(EXTRACT TO READ)
=====

More like I'm workin', he's eatin'.
Yeah, I figured as much.
Ha ha ha! Everyone has their gifts.
It's a staple from my country, the perfect comfort food.
My son used to eat it by the bucketful.
- You have a son? - Yeah.
He's in Trinidad, I think.
What did I just step in? Well, first rule about Shona is do not talk about her son.
Why? What's wrong with him? I don't know.
What part of the first rule don't you understand? Yeah, but you guys are dating now.
- Isn't that what couples talk about? - [BEEPING.]
Hey, could I get two cups of coffee to go, please? Angie wants me to meet her client.
Wait! You think Shona wants me to ask her about her son? First rule about dads, never meddle in their dating lives.
- [SIGHING.]
- Thanks.
- Good luck! - Thanks.
Have a good day.
So, where the hell is this guy? Relax.
He'll be here.
Did I mention I gave up free breakfast for this? Twice.
And it gets more interesting every time.
So, who we waitin' on exactly? Tyler Hill, but I doubt that's his real name.
- And what does he do? - I don't know.
You don't know? I thought we didn't take on clients without vetting them.
He sent a request to meet along with two days' pay in an encrypted email.
Let's just say I was curious.
[WHIRRING.]
Huh.
Think that's for us? 100 paces northeast, turn left and follow the dirt path.
Well, this is the path.
Hey! You have got to be kidding me.

=====

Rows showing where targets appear
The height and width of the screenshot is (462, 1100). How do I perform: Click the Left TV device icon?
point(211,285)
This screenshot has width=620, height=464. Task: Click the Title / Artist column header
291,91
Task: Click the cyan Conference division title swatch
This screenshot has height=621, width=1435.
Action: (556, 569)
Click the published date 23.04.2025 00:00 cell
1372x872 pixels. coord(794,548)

=====

(CHALLENGES)
#1 In the transcript, how did the client send his request to meet?
#2 Write a continuation of the transcript that picks up after its final line.

(ANSWERS BY TASK)
#1 In an encrypted email, along with two days' pay.

#2
You're Tyler Hill? Sorry for the cloak and dagger.
I had to be sure the premises were secure.
And why didn't you mention that you're like, 11? First of all, I'm 12 and a half.
Second, if I told you my real age, you wouldn't have agreed to meet me.
Kid's got a point.
Can you please not encourage him? We came all the way out here.
Let's hear what he has to say.
We're not a babysitting service.
You know I can hear you guys, right? On account of my youthful ears.
OK, fine.
What is it? A lost puppy? Missing bike? A buried treasure in Mr.
Witherspoon's vegetable garden? I want you to look into a murder.
I see you and you see me Watch you blowin' the lines when you're makin' a scene Oh boy, you've got to know What my head overlooks The senses will show to my heart When it's watching for lies 'cause you can't escape my Private Eyes They're watching you Private Eyes They're watching you, watching you, watching you Watching you Dad, this is Miss Everett and Mr.
Shade, the PIs I mentioned.
Can you hook us up with a couple of juice boxes? Cranberry OK? - Sure.
- Yeah.
Cranberry.
I'm sorry.
He insisted.
You knew about this? Yeah.
I blame myself.
His mother and I recently separated.
I've been working a lot.
He's alone way too often.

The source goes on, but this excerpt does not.